Alors que des centaines de milliers de personnes se rassemblent à New York et ailleurs ce mois-ci pour célébrer la fierté, les autorités municipales et fédérales, les défenseurs de la santé et les organisateurs de fêtes se précipitent pour partager un avertissement de santé publique de plus en plus urgent sur le risque de monkeypox.

« Soyez conscients, mais ne paniquez pas », Jason Cianciotto, vice-président des communications et des politiques chez Gay Men’s Health Crisis, a résumé le message que le groupe tente de transmettre.

Le virus, endémique depuis longtemps dans certaines parties de l’Afrique, est désormais transmis dans le monde entier, et bien qu’il puisse infecter n’importe qui, il se propage actuellement principalement par le biais de réseaux d’hommes ayant des rapports sexuels avec des hommes, selon les responsables.

Plus de 2 000 personnes dans 35 pays hors d’Afrique ont été diagnostiquées avec le virus depuis le 13 mai, date à laquelle le premier cas de l’épidémie a été signalé en Europe. Mercredi, 16 cas ont été identifiés à New York, dont 84 dans tout le pays. Les cas récents à New York ne sont pas liés aux voyages, ce qui suggère qu’une transmission de personne à personne se produit à New York, a déclaré le département de la santé de la ville.
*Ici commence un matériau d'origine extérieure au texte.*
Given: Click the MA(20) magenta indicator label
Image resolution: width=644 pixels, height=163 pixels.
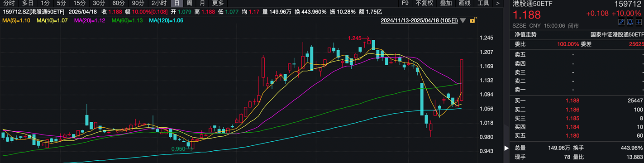Looking at the screenshot, I should pyautogui.click(x=90, y=21).
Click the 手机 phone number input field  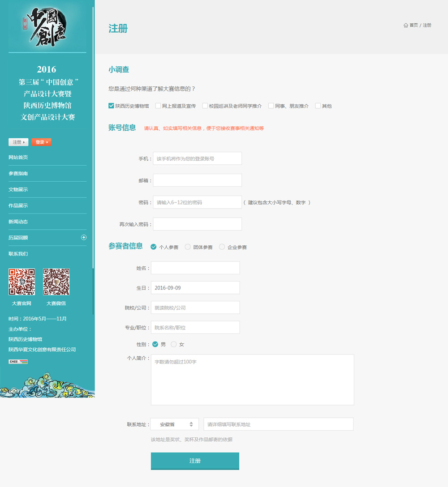[197, 158]
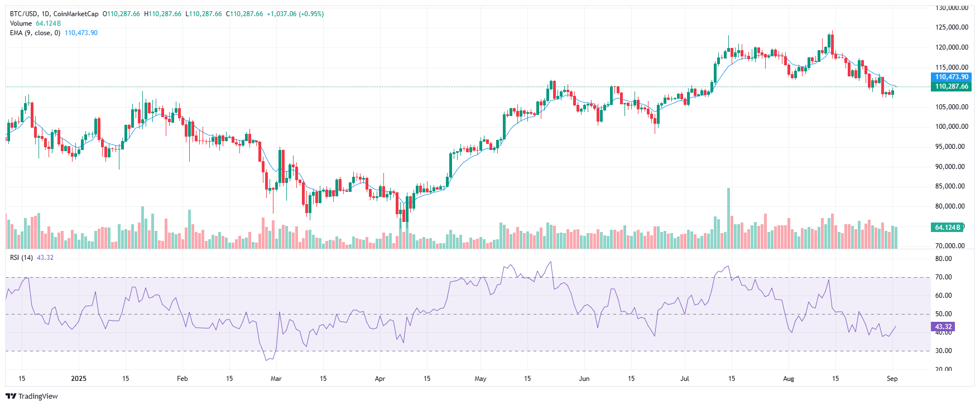The width and height of the screenshot is (980, 406).
Task: Click the blue 110,473.90 EMA price tag
Action: (x=952, y=78)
Bien que les chiffres bruts soient encore faibles, les épidémiologistes s’inquiètent de l’étendue de la transmission mondiale et du fait que des cas émergent sans liens clairs les uns avec les autres, ce qui suggère une propagation plus large. L’Organisation mondiale de la santé se réunira la semaine prochaine pour déterminer si le monkeypox est désormais considéré comme une urgence sanitaire mondiale.

Le monkeypox, ainsi nommé parce qu’il a été découvert pour la première fois par des chercheurs européens en 1958 chez des singes captifs, peut infecter n’importe qui, quel que soit son sexe, son âge ou son orientation sexuelle. Bien qu’il se propage principalement par contact direct avec des lésions, il peut également se propager par des objets partagés, tels que des serviettes, ainsi que par des gouttelettes émises en parlant, en toussant ou en éternuant.
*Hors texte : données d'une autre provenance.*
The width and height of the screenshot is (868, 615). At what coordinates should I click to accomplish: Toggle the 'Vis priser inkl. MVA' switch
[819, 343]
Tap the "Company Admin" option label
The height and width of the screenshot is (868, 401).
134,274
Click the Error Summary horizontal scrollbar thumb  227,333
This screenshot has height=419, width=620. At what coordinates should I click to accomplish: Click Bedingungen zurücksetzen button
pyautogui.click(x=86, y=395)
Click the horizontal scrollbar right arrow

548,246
Les scientifiques pensent qu’il peut également être transmis par de minuscules particules d’aérosol, bien que cela nécessiterait probablement une longue période de contact étroit. Le virus est généralement beaucoup moins contagieux que le Covid-19.
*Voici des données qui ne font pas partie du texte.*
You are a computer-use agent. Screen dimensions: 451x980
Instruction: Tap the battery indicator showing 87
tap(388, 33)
Le monkeypox a causé au moins 72 décès dans les pays africains où le virus est endémique cette année, a déclaré le directeur général de l’OMS, le Dr. Tedros Adhanom Ghebreyesus, mardi, mais aucun autre décès n’était définitivement lié à l’épidémie mondiale en dehors de l’Afrique.

Les 10 premiers cas à New York ont ​​tous été détectés chez des hommes âgés de 27 à 50 ans, et la plupart ont été identifiés comme des hommes ayant des rapports sexuels avec des hommes en utilisant le modèle mondial, selon le département de la santé de la ville. La plupart des cas à New York ont ​​entraîné des symptômes bénins, ont déclaré des responsables, mais même les cas bénins peuvent présenter une éruption cutanée irritante et douloureuse qui dure de deux à quatre semaines.

La sensibilisation du public à l’épidémie, qui entraînerait une plus grande demande de tests, en est encore à ses débuts, et le virus provoque parfois peu de lésions sur la région génitale, ce qui peut rendre difficile la distinction des autres MST. Deux vaccins, ainsi que des antiviraux, sont disponibles, bien que pour l’instant en Amérique, les vaccins soient principalement proposés aux contacts étroits des cas identifiés ou suspects.

Les célébrations de la fierté sont le moment idéal pour sensibiliser les personnes les plus vulnérables de la communauté LGBTQ, ont déclaré des responsables de la santé lors d’entretiens, mais posent également un défi à ceux qui souhaitent diffuser un message pour protéger la communauté, sans alarmer ni créer de stigmatisation. Plus largement, les organisateurs et les responsables de la santé ne veulent pas mettre un frein aux célébrations de la fierté et à leurs messages positifs sur l’identité sexuelle.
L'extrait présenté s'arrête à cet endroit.